FORMER NDS DIRECTOR SAYS TALIBAN HAVE ACCESS TO INFORMATION FROM NATIONAL CELLULAR NETWORKS – Rahmatullah Nabil, former head of the NDS under the previous regime said he has verified the Taliban has gained access to virtually all communications within and outside of the country. He claimed that Pakistan and China provided technical assistance to give the Taliban the ability to read text messages (via SIM cards) and can also gain access to Twitter, Telegram, Facebook, and WhatsApp programs. It is unclear how accurate this information is and whether the capability exists. We assess the threat from Mr. Nabil’s statement as low for most Afghans as the number of analysts required to effectively scour even several blocks of Kabul would be immense. However, for individuals who may already have attracted the Taliban’s attention, the capability would afford the Taliban to target and build substantive cases against them. That is…if the assertions are true.
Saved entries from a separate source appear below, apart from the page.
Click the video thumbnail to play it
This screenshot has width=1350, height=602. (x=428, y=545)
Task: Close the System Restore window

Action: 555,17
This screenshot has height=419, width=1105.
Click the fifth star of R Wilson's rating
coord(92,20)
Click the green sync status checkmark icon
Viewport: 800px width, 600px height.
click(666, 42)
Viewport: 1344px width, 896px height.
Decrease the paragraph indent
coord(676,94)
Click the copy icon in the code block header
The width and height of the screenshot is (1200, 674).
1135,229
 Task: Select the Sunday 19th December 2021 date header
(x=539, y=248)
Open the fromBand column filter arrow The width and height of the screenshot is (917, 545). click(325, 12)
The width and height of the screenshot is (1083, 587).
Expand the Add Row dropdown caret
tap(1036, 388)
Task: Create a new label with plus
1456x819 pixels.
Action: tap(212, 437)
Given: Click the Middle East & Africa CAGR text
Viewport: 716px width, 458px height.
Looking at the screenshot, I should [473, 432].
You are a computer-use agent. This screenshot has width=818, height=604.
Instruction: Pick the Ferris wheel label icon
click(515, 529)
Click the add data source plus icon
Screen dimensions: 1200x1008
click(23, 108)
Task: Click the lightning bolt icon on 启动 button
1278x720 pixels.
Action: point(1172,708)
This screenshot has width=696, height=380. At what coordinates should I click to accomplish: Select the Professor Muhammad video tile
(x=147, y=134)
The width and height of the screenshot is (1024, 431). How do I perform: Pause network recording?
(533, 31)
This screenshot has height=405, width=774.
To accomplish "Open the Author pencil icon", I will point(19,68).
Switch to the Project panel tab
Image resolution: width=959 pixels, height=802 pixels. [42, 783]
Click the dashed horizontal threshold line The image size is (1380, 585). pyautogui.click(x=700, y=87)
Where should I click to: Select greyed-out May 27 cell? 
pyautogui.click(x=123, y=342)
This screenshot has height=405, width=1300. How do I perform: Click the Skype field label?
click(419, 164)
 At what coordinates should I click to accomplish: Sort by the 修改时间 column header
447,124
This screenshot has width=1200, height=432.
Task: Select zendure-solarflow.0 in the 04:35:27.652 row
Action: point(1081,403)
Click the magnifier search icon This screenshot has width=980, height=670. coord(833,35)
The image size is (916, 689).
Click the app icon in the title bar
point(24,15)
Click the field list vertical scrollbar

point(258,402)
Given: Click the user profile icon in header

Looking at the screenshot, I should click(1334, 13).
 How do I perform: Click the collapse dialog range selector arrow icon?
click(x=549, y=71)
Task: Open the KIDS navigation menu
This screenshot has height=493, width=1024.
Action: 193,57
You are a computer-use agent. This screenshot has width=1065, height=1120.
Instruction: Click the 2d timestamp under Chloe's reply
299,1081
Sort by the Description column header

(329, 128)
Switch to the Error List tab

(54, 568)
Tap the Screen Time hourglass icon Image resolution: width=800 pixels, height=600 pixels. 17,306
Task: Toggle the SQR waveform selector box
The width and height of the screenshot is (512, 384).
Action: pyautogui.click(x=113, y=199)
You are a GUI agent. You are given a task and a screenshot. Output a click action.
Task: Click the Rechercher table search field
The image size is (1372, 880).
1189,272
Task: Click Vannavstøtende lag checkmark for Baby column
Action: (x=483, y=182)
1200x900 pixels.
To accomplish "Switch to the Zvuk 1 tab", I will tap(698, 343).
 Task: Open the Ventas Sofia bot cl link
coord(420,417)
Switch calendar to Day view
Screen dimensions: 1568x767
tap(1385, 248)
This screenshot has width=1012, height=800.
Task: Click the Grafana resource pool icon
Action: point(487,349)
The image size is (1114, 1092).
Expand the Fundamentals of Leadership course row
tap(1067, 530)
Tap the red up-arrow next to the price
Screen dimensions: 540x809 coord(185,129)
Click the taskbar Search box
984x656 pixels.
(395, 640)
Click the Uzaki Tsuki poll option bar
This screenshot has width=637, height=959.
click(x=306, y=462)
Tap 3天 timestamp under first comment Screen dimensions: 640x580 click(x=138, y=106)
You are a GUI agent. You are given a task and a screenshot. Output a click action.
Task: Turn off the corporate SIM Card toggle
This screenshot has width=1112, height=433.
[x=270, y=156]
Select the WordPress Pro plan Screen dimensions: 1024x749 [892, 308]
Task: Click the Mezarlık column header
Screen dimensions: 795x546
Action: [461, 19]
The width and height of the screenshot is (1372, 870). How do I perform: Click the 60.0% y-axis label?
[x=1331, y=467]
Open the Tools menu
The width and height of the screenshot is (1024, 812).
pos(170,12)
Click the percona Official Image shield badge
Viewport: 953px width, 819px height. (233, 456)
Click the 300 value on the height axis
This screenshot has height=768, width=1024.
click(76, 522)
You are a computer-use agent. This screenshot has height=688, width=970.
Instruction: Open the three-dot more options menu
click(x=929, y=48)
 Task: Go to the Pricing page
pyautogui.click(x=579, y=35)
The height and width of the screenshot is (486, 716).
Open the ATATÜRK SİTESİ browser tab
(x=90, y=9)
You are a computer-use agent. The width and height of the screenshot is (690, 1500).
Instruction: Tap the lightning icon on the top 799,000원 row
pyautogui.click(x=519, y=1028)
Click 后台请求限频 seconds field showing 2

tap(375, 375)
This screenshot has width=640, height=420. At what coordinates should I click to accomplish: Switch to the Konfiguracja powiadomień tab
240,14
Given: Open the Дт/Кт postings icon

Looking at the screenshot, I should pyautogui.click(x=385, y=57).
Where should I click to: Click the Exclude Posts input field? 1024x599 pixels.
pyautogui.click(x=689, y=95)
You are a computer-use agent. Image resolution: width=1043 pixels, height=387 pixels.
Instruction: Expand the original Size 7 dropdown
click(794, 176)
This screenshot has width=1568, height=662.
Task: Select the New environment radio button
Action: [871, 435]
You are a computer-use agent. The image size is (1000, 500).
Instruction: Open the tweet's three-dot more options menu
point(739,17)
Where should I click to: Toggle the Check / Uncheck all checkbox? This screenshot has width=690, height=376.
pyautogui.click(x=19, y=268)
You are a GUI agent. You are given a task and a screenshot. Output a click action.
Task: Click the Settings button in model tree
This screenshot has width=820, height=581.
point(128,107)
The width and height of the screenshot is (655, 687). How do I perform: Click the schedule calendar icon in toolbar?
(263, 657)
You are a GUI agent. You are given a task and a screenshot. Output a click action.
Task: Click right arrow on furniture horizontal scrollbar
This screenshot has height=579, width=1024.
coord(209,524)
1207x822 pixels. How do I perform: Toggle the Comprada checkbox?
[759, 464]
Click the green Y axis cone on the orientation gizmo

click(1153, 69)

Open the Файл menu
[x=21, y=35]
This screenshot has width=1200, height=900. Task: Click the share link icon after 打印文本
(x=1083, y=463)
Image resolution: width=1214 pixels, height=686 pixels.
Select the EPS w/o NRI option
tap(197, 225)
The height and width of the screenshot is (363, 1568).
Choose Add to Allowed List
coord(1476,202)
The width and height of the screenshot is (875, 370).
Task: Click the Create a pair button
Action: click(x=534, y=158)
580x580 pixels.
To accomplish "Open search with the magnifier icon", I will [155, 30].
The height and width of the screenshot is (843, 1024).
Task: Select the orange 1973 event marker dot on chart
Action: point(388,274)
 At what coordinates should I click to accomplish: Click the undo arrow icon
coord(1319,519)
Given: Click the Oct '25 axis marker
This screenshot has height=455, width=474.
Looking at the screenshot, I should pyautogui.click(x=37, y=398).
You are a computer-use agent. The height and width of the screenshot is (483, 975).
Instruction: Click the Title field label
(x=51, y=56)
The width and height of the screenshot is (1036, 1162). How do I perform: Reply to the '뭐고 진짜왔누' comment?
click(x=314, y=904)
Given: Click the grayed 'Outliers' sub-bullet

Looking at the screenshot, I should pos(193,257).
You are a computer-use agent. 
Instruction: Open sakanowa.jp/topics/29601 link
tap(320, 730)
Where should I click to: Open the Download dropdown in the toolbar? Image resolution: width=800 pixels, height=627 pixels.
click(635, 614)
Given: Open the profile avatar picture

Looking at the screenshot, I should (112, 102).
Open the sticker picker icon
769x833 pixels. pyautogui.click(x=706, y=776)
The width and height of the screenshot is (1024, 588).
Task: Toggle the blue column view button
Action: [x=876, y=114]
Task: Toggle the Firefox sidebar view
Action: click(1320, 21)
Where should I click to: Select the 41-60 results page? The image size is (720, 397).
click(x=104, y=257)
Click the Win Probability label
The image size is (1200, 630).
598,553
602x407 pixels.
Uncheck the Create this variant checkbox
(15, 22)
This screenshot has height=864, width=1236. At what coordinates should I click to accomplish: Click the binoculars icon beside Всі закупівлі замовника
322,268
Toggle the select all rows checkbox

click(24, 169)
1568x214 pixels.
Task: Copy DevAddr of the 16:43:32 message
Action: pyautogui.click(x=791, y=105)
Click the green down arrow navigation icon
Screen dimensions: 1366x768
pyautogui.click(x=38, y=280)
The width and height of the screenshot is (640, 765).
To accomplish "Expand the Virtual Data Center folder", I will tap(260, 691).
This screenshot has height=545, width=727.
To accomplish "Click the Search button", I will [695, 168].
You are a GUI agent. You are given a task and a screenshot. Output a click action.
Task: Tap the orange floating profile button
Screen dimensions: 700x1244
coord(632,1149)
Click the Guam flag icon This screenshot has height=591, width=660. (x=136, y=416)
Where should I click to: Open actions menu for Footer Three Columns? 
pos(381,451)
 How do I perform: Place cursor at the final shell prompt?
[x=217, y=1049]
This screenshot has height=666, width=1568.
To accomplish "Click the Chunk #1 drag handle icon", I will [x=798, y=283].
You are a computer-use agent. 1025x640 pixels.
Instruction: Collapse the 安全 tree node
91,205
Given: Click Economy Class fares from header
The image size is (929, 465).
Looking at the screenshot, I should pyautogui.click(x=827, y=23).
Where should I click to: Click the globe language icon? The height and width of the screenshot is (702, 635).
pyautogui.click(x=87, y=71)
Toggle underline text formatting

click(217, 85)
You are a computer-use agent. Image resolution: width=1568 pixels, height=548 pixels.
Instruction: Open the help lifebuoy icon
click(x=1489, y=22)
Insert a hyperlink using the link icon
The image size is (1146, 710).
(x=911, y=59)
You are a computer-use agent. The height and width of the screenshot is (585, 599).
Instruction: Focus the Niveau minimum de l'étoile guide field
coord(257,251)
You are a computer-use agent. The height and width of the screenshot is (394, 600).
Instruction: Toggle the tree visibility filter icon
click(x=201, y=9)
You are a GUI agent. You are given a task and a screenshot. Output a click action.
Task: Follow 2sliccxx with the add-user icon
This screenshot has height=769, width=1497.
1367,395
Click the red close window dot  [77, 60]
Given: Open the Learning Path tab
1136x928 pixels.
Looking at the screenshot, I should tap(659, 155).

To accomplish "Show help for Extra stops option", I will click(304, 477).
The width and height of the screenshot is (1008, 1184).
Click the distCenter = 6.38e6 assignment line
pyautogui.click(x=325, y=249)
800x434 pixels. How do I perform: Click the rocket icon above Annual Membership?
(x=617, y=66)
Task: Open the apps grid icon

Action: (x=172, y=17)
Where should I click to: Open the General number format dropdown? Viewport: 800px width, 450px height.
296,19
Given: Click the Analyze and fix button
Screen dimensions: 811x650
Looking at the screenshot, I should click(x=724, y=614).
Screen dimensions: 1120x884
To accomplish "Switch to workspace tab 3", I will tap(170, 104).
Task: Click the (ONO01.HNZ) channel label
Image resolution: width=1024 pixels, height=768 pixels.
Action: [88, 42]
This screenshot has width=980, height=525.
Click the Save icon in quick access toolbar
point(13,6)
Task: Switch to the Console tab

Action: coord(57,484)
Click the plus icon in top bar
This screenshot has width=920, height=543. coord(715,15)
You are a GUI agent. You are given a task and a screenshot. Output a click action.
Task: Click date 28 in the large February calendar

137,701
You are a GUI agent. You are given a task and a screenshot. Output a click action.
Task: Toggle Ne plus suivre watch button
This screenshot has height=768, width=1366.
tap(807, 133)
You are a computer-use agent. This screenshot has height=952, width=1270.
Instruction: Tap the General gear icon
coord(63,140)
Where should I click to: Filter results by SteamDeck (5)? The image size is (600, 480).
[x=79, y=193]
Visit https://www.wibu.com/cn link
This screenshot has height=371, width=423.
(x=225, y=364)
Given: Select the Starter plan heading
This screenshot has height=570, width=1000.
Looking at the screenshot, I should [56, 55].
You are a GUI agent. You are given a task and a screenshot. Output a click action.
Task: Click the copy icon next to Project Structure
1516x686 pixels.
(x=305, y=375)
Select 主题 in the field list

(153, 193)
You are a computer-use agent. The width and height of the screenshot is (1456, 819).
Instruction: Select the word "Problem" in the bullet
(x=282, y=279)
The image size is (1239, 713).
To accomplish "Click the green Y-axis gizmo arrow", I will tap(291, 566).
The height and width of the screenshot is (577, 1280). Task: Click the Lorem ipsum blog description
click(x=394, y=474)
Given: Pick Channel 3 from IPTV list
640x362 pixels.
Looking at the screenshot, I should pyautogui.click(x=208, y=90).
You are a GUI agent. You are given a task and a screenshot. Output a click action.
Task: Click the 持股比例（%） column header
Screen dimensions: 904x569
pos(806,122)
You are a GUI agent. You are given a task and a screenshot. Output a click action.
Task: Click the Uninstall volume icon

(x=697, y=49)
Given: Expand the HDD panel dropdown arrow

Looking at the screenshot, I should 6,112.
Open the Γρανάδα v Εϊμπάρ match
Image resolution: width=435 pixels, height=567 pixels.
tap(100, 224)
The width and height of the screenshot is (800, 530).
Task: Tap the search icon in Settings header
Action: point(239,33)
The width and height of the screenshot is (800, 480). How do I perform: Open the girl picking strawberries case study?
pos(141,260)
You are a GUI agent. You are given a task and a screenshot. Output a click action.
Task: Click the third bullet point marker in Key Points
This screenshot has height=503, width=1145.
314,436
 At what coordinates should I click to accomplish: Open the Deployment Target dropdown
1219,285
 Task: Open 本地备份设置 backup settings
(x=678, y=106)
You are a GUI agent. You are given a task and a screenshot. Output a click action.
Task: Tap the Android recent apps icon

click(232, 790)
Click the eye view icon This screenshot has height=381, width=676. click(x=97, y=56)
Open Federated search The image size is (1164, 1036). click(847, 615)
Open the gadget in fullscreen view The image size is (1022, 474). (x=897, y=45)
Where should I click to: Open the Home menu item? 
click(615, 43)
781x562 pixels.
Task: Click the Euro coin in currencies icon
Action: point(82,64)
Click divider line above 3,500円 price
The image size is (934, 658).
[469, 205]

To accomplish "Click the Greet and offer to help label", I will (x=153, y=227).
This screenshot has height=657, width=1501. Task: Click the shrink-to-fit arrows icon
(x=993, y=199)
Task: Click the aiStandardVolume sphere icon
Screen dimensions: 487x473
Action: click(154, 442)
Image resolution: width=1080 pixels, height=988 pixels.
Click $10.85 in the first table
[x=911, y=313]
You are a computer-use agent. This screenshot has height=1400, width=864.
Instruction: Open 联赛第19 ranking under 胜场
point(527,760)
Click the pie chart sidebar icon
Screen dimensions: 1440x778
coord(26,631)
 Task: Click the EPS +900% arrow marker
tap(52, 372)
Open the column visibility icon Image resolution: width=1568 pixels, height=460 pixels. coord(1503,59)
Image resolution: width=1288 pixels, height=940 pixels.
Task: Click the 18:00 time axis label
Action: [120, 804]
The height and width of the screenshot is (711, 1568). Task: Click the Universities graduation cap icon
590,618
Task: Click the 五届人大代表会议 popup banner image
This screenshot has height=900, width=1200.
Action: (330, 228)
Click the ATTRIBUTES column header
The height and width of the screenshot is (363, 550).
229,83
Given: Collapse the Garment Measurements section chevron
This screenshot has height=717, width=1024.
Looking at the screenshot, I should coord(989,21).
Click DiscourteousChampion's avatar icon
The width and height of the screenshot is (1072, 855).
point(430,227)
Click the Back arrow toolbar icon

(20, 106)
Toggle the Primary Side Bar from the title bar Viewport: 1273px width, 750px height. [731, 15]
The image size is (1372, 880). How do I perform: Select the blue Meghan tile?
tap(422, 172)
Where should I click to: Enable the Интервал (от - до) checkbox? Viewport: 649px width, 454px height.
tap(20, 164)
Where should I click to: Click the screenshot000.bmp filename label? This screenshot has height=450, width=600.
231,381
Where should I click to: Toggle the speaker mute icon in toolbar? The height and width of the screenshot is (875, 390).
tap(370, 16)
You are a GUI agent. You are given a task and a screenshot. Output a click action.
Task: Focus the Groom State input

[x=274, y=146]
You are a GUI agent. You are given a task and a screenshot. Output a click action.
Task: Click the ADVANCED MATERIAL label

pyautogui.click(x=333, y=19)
AFGHANISTAN RANKED 4TH GLOBALLY FOR WORST CRIME IN 2022 – The World Population Review released its index of nation-states with high rates of criminality and Afghanistan came in at #4 for 2022. Only Venezuela, New Guinea, and South Africa had higher crime rates. The report stipulated the opium trade, corruption, assassinations, kidnapping, and money laundering factored into the country’s rankings. The Taliban said the report is inaccurate and said that crime has dropped since they took the reigns of power.
4.1 MAGNITUDE EARTHQUAKE STRIKES BADAKHSHAN – The epicenter of the earthquake was approximately 90 km from the capital, Fayzabad. No casualties or damages have been reported as of yet.
NEXT 24 HOURS
MORE FLOODING PREDICTED FOR CENTRAL AND NORTHEAST AFGHANISTAN – Heavy rains have been falling in parts of Badakhshan, Takhar, Samangan, Baghlan, Parwan, Panjshir, and Nuristan. Several roads have been closed for fear of flooding. Snow has also been falling at higher elevations and could exacerbate the flooding. At-risk Afghans planning travel in these areas are encouraged to find out road conditions before embarking on their journeys.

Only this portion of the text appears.